"Billy," she spoke again, "are you sick?"
With a supreme effort of will he shook off his numbness and the red flush of shame wiped the pallor from his cheeks. What would she think of him if she knew? The very anguish of the thought spurred him to play the part of hypocrite. It was despicable, he knew, but what man has not had to play it, sooner or later, in the great game of love?
"Fell out o' a tree," he managed to say. "Struck my head on a limb."
"Oh!" she cried commiseratingly. She came closer to him—so close that her very nearness made him dizzy with joy. With a tiny handkerchief she wiped the perspiration from his forehead.
"Come out into the light and let me see where you hurt yourself," she said, oh so gently.
"I don't think it left any mark," Billy stammered. "Anyways, I feel a whole lot better now. It was foolish for me to climb that tall tree. I didn't have to do it."

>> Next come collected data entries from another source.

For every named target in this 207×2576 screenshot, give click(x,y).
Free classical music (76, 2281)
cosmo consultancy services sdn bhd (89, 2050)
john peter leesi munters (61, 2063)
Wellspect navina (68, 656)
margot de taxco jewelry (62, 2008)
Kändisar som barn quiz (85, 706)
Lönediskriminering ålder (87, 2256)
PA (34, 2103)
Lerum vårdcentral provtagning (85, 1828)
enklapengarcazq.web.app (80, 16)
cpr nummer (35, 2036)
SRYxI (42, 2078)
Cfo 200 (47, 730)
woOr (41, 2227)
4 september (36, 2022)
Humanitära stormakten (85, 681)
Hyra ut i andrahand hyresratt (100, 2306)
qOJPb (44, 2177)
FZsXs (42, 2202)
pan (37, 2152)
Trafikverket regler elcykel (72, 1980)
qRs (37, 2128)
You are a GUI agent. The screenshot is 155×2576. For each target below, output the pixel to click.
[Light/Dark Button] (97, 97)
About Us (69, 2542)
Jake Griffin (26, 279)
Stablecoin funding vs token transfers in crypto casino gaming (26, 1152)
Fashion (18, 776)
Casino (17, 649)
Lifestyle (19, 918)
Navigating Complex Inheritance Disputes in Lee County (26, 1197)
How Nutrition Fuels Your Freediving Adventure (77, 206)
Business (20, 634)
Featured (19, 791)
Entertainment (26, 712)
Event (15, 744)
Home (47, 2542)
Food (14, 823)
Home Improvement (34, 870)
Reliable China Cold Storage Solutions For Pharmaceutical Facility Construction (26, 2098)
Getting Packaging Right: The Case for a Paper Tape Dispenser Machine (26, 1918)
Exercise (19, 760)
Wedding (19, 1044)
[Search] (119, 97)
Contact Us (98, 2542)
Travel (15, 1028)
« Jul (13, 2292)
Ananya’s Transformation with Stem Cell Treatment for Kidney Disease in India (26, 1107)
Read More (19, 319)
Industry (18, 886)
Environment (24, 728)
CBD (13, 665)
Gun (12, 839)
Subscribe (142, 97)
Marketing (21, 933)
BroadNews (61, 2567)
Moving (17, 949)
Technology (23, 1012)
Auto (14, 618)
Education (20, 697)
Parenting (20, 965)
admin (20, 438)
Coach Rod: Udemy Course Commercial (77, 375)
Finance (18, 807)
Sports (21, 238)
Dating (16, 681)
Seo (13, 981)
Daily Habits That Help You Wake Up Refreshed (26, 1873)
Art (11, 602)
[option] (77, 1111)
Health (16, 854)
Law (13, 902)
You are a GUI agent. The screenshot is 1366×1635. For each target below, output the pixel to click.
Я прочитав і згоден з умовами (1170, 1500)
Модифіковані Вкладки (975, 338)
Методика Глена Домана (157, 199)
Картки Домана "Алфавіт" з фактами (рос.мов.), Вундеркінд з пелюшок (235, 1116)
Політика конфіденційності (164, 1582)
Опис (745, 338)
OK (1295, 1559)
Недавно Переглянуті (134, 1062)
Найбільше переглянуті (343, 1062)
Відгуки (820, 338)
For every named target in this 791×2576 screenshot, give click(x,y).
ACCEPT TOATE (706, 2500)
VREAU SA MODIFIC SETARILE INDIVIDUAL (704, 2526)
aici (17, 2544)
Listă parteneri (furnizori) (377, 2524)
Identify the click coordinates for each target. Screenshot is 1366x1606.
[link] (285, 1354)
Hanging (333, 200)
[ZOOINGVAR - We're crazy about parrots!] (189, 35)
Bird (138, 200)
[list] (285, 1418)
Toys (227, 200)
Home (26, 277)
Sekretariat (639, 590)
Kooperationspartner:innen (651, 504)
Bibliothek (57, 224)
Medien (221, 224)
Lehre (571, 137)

"Then why did you do it?" They were out into the hardwoods by now, in a long valley strewn with a net-work of sunbeams and shadows and he saw a hint of reproach in her big eyes as she asked the question. His heart leaped with sheer joy. She might just as well have said, "You have no right to run risks, now that you have me to consider."
They sat down on a mossy log. Her fingers brushed back his hair as her eyes sought vainly for marks or bruises.
"I asked you why you climbed the tree, Billy?"
Billy's mind worked with lightning speed.